I have been making my way through a remarkable book, Blood Done Sign My Name, written by Tim Tyson. It is part memoir, part coming of age tale, part confession, part Eastern North Carolina narrative history, part expose of institutional racism. Being a United Methodist pastor, it is a bit unnerving in that it focuses on a family in the midst of racism and social change, and I realize, in reading this work that I am somehow, for good or ill, shaping my own children and their perspective on life. Or perhaps that has already happened. That they seem free from prejudice, for the most part, I can only credit to the grace of God.
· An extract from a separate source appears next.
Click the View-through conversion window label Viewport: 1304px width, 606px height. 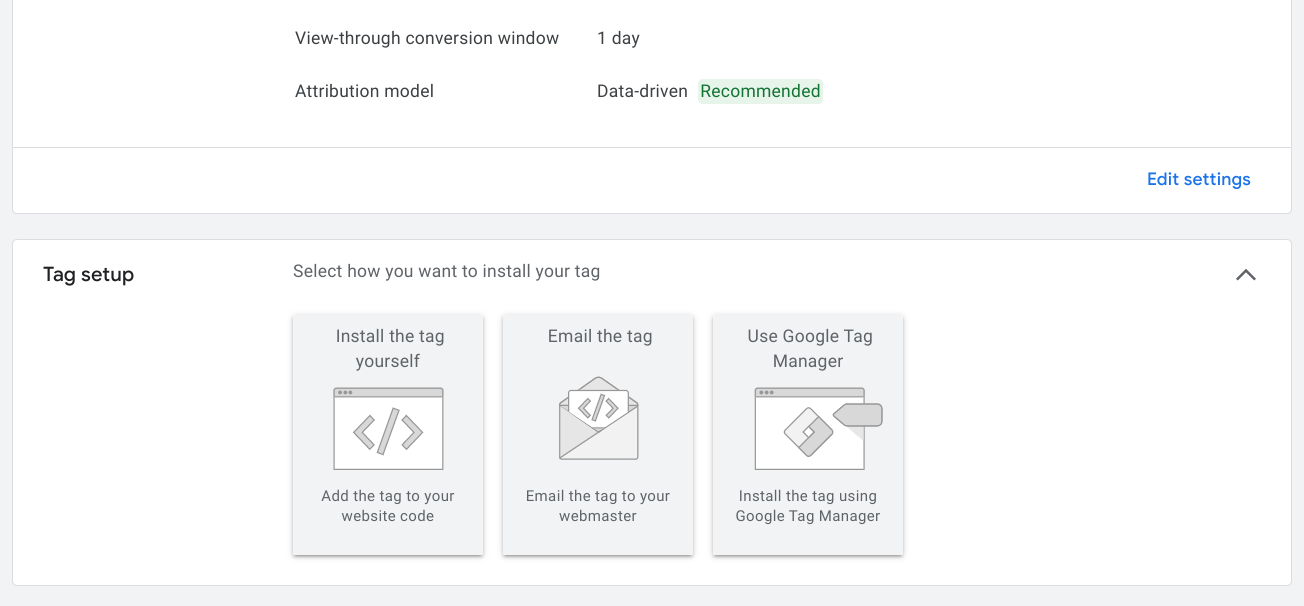427,39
That I know some of the characters--Vern, Tim's brother, was in my congregation in Winston-Salem, and Tim's wife's sister, Hope, is a friend who is now the United Methodist Bishop of Mississippi---makes it all the more interesting. A couple of other families along the way are known to me. That the terrain is familiar adds to the interest as well: you can envision the Duke University Chapel, smell the barbecue and taste the banana pudding, see the backroads between Durham and Greensboro, and feel as if you are walking down Franklin Street in Chapel Hill at the end of a long night.

But at heart, this is the story, relentlessly told, of a murder in Oxford, North Carolina in 1970. A young black man, a Vietnam veteran, is murdered, and his killers are found "not guilty" in the local courts. The community erupts in flames, the despair of the black community having reached the point where it can no longer be contained. I recall this time in Columbus, Georgia, in my own childhood, when Martin Luther King, Jr. was murdered.
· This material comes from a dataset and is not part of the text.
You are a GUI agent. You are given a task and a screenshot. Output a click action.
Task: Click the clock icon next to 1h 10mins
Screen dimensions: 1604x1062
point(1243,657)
The title, Blood Done Sign My Name, comes from an African-American spiritual:

Ain't you glad
Ain't you glad
That the blood done sign your name?

This is a call to remember. Tyson insists:

"We must not forget, and we cannot forget. "The struggle of humanity against power", Milan Kundera once wrote, "is the struggle of memory against forgetting". The tragic murder of Henry Marrow--and the assassination of Dr. King and the loss of all those whom the slave poets called "the many thousands gone"---cannot be erased. But that blood, too, has the power to redeem our history. We only have to name it, and heed the call of justice that still waits for an answer. Like the nameless slave poets who wrote the spirituals, we must look our brutal history in the eye and still find a way to transcend that history together. I am standing here until the Lord takes me somewhere else, because the blood done sign my name."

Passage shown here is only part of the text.